[Source material — start]
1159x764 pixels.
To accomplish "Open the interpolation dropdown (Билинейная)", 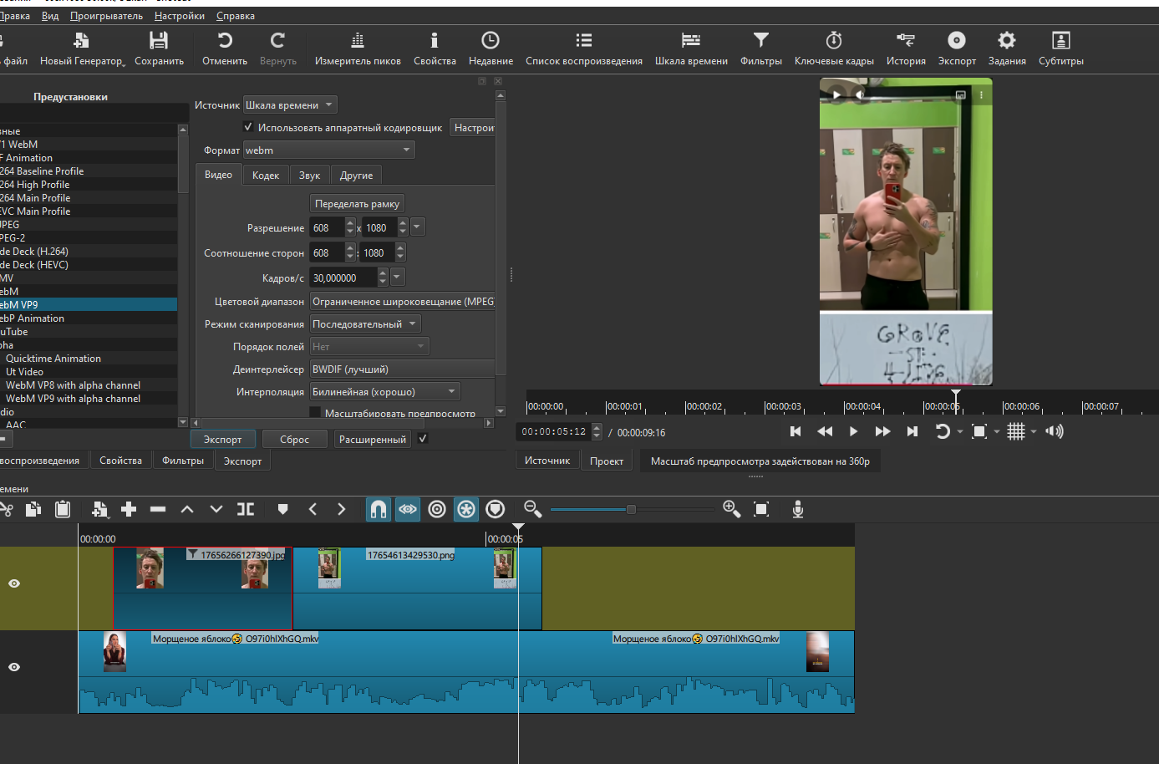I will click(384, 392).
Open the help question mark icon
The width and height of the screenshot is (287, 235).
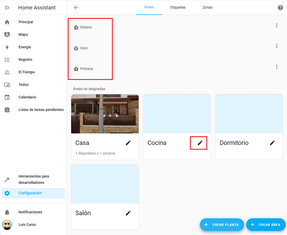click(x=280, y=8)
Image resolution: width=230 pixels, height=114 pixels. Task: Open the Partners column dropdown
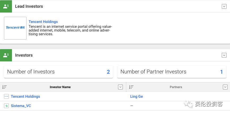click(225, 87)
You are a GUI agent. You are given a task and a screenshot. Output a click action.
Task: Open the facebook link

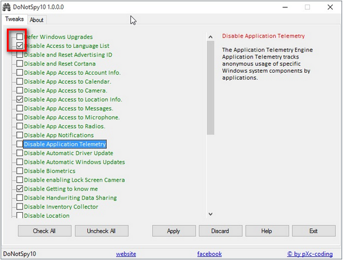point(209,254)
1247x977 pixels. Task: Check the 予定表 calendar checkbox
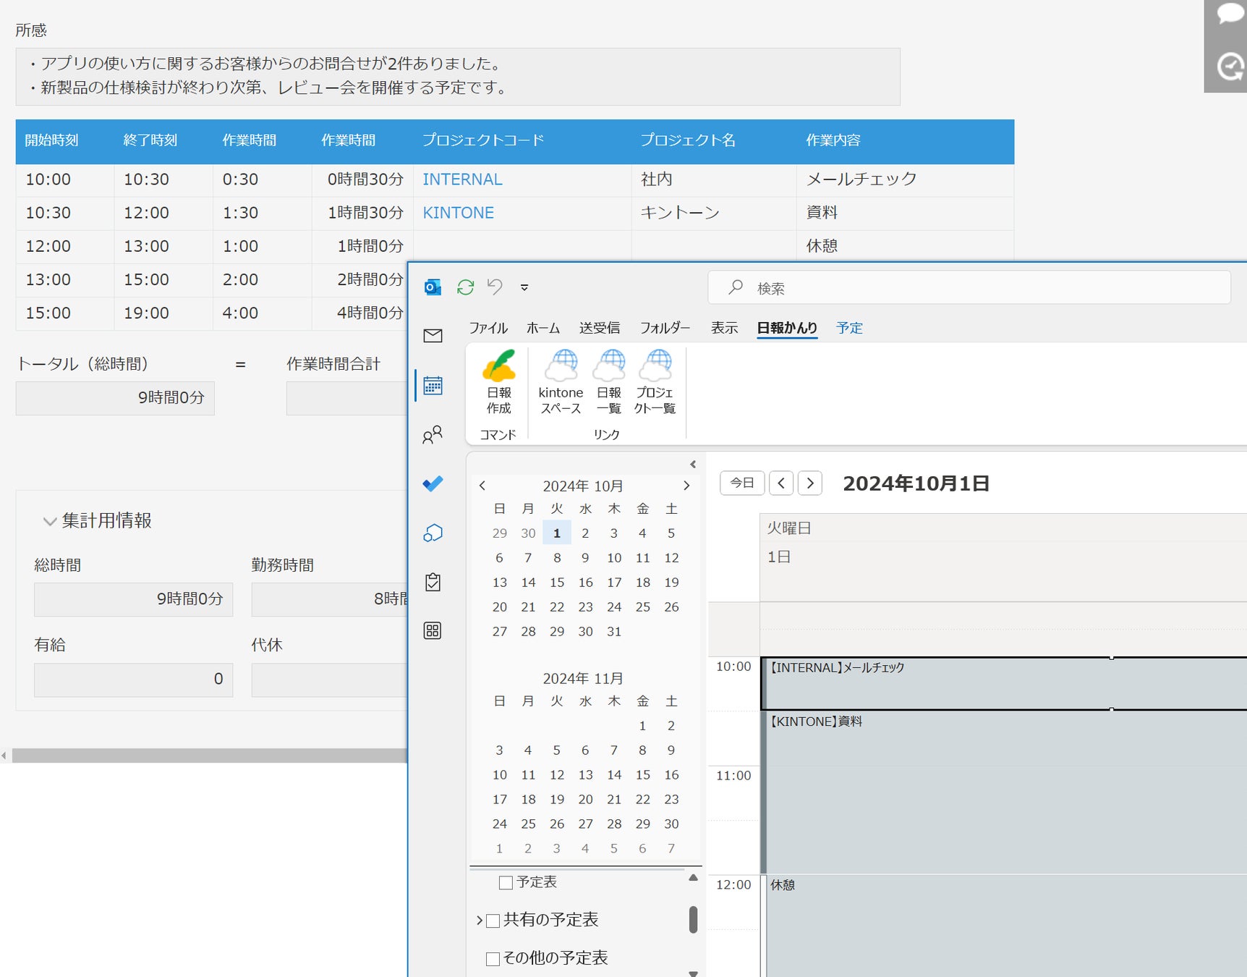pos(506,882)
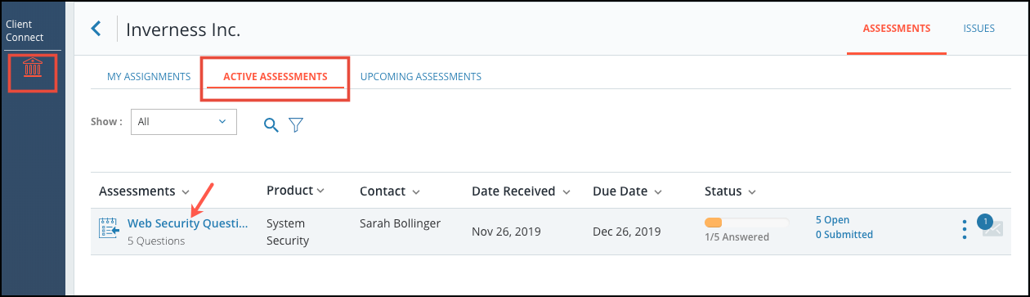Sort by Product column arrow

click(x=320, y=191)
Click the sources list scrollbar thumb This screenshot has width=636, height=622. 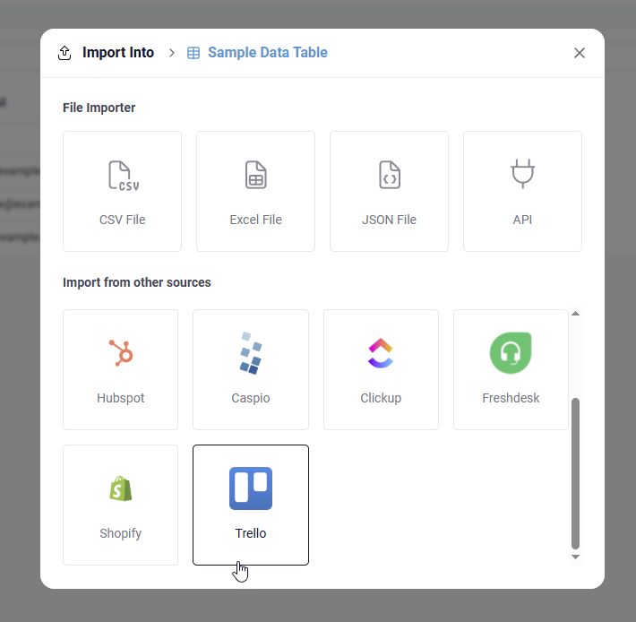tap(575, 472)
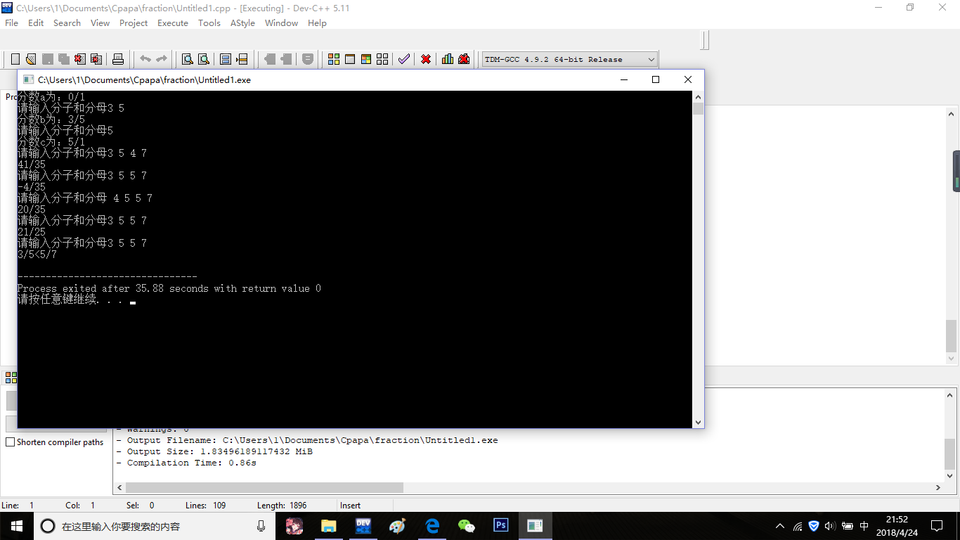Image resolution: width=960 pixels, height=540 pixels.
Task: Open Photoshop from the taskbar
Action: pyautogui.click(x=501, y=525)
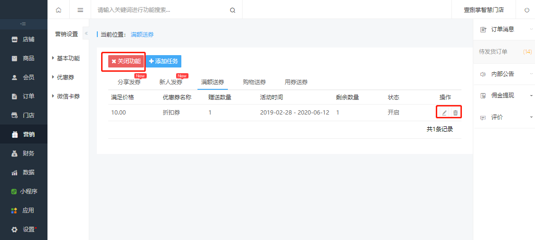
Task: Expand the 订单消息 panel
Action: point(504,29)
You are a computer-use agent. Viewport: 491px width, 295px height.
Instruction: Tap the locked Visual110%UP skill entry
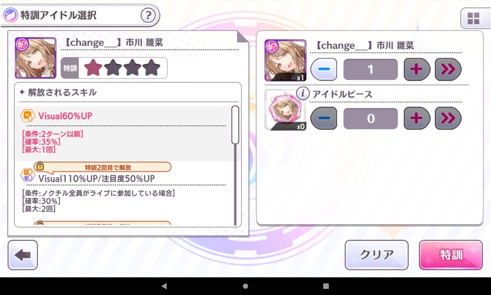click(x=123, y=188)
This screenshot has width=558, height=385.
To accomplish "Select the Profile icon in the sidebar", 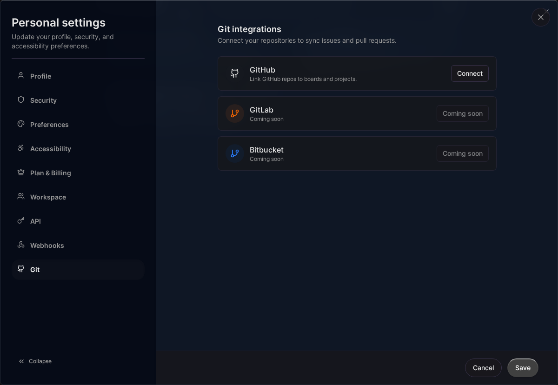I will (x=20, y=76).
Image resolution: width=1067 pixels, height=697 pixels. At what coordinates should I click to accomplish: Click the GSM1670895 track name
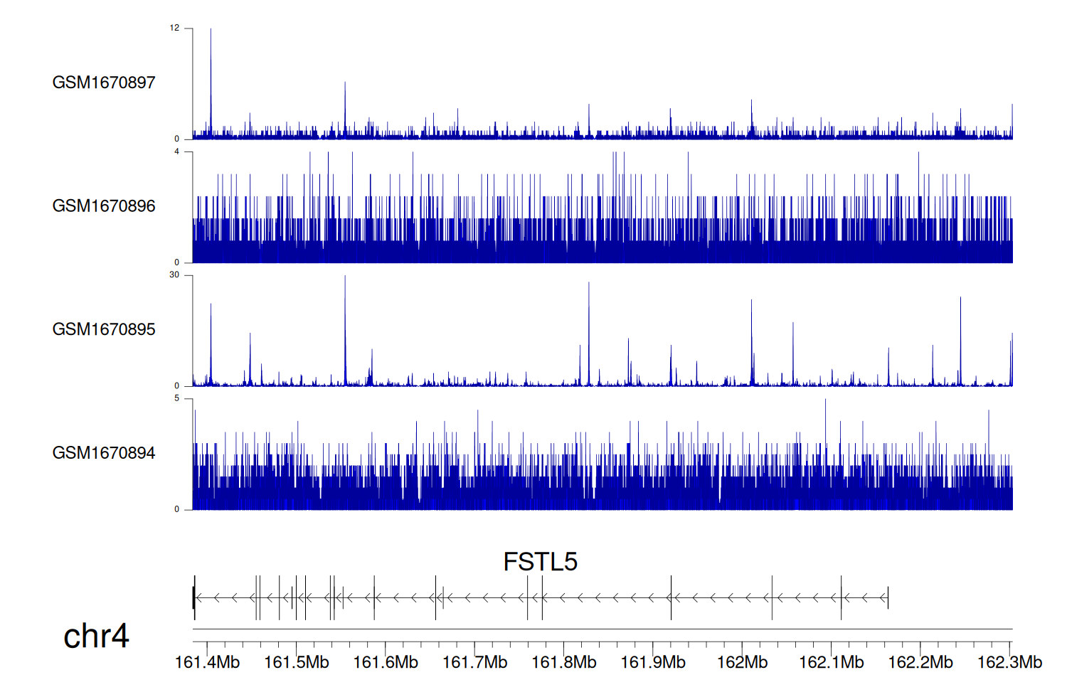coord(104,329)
[Source material — finish]
**Assignment**
Pick every line from the listing holding the string "agent", and copy it.

**Expected answer**
You are a GUI agent. You are given a task and a screenshot. Output a click action.
You are a computer-use agent. Viewport: 491px width, 295px height.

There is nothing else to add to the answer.